I’m really happy, too,— again, for the most part…there is the occasional crying episode, where the tears flow down my face like a river, out of nowhere, maybe because my ankles are really swollen that day (see below) or during a moving scene on some medical TV drama, and then, just like that, they’re gone—although I’m not crazy, like Halle Barry and a whole host of other celebrities who I’ve seen quoted as saying they’d like to be “pregnant forever.” Let’s not get ridiculous. I like it a lot, but not forever. Come on.

Despite all the positive stuff, I will admit that in the last couple of weeks things have changed somewhat. First of all, I got really big all of a sudden, or at least feel like I am really big. My once cute, five-month bump turned into a large, unruly, seven-month belly, with a half-protruding belly button. Sometimes, particularly the days I ride the train to New York, my back hurts. Sometimes when I’m walking the ten blocks to my office from the train station, my laptop and purse and water bottle, etc. in tow, my feet and calves strain, as though to say, “Seriously, we’re not rated for this”

And then there are my ankles and feet, which in the humidity of July, tend to get noticeably bigger at times, particularly after a day working at home, where we don’t have air conditioning.

I was sitting last night on our couch, my feet up on the ottoman, looking at my sausage feet and for the first time, ever, during this pregnancy, I just didn’t feel up for it.

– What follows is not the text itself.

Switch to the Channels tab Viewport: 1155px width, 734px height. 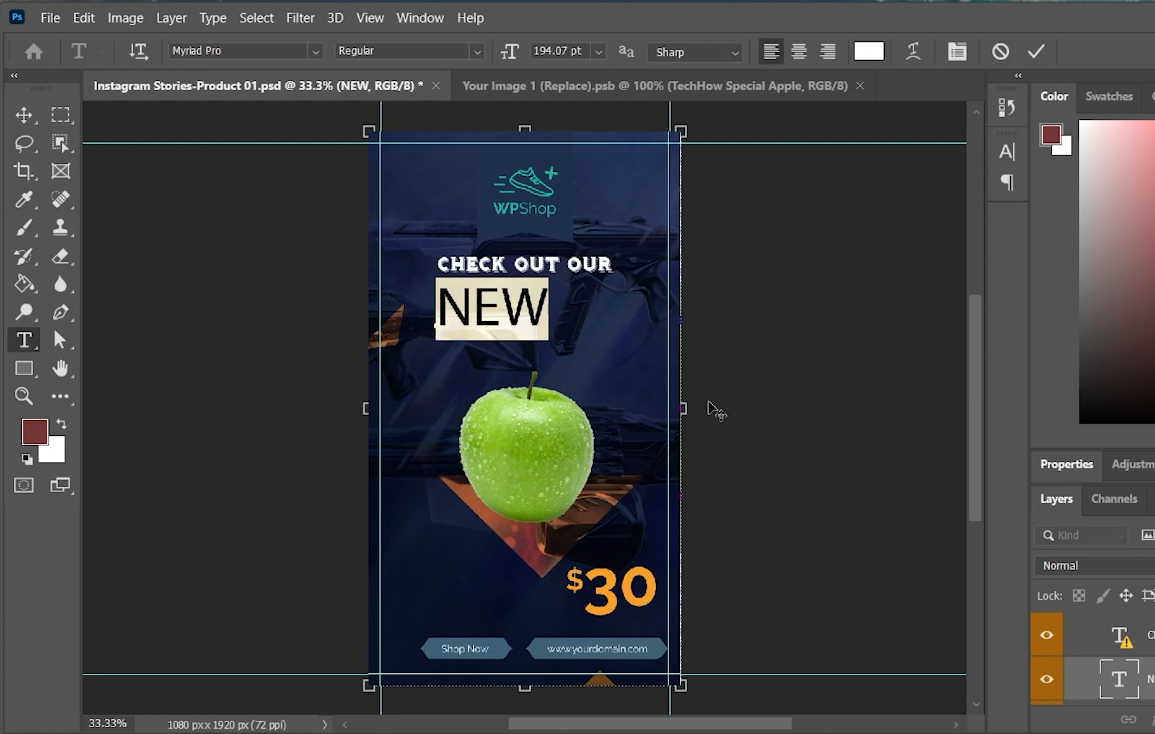[1114, 499]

I wasn’t up for my normally petite feet looking like that. I wasn’t up for dealing with another couple months of not drinking really good white wine on particularly hot days.

To make matters worse, we just got back from a trip to Maine. All my best friends from high school came into town and for four days we played games and took walks, ate lobster and swam and reminisced. We watched fireworks from across the bay on the Fourth. They threw me my very first baby shower. We decorated onesies with fabric markers. It was, in a word, wonderful, and all of my pregnancy symptoms went completely away in that relaxed state. My ankles stood out proudly. My little feet supported my big body, no problem.

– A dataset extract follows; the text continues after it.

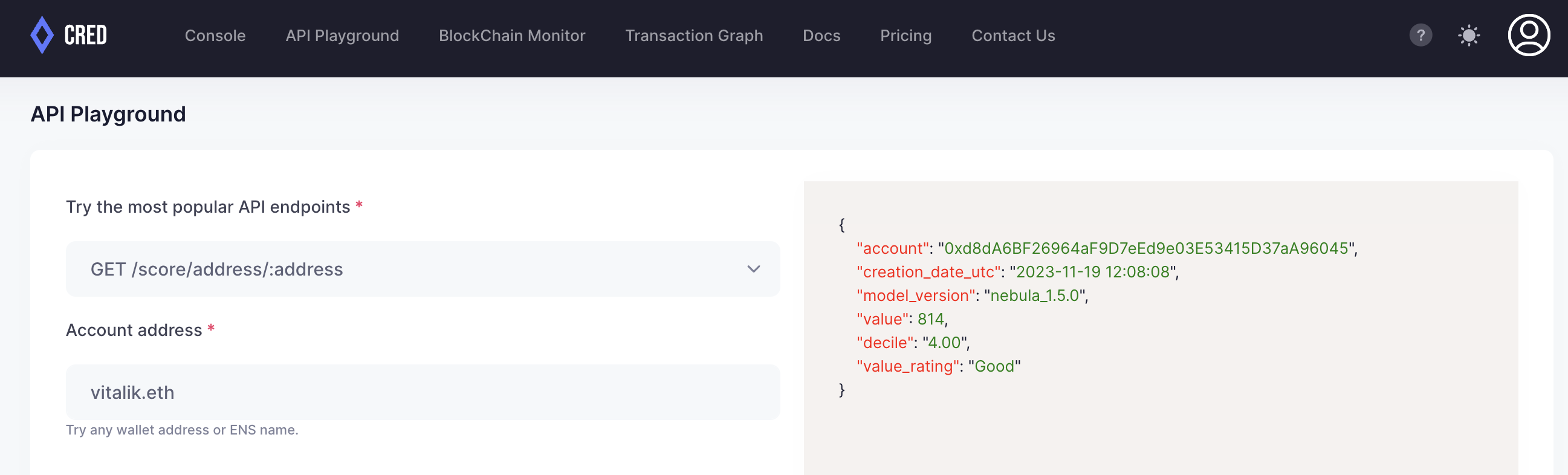The height and width of the screenshot is (475, 1568).
Task: Open the help question mark icon
Action: click(x=1420, y=35)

So sitting there looking at my fat toes suddenly set me off. My good friends, my incredibly fortunate life, my healthy pregnancy, my supportive husband, my amazing family – no matter. My feet! They were big and I couldn’t fit into anything but my flip flops and I started crying.

J, always attentive and comforting. who met me at the train station the day before with San Pellegrino orange soda and cheese and crackers because he knew I’d be hungry, immediately asked me what was wrong. I told him it was my feet, yes, “that was all,” and that I needed to take a shower. I turned the water on cool, but not freezing, got in, and began to calm down. Something about the peppermint soap and my Burt’s Bees pomegranate shampoo and the cool, flowing water did the trick. I took my time. I put things into perspective, and emerged happy again, thinking not about being pregnant, but about the baby, who, in a short time (even when it feels like forever) we will get to meet.

When I got to the bedroom, the door was closed, and I opened it to discover that J had installed a window air conditioning unit we got a few weeks ago but hadn’t found the time to put in yet. The room got colder as we watched the final half of an episode of “What Not To Wear,” and then we slept, the dogs curled up on their beds instead of lying on their sides panting, and me and J under the covers for the first time since the New England winter yielded to this unrelenting, but now so very bearable, season.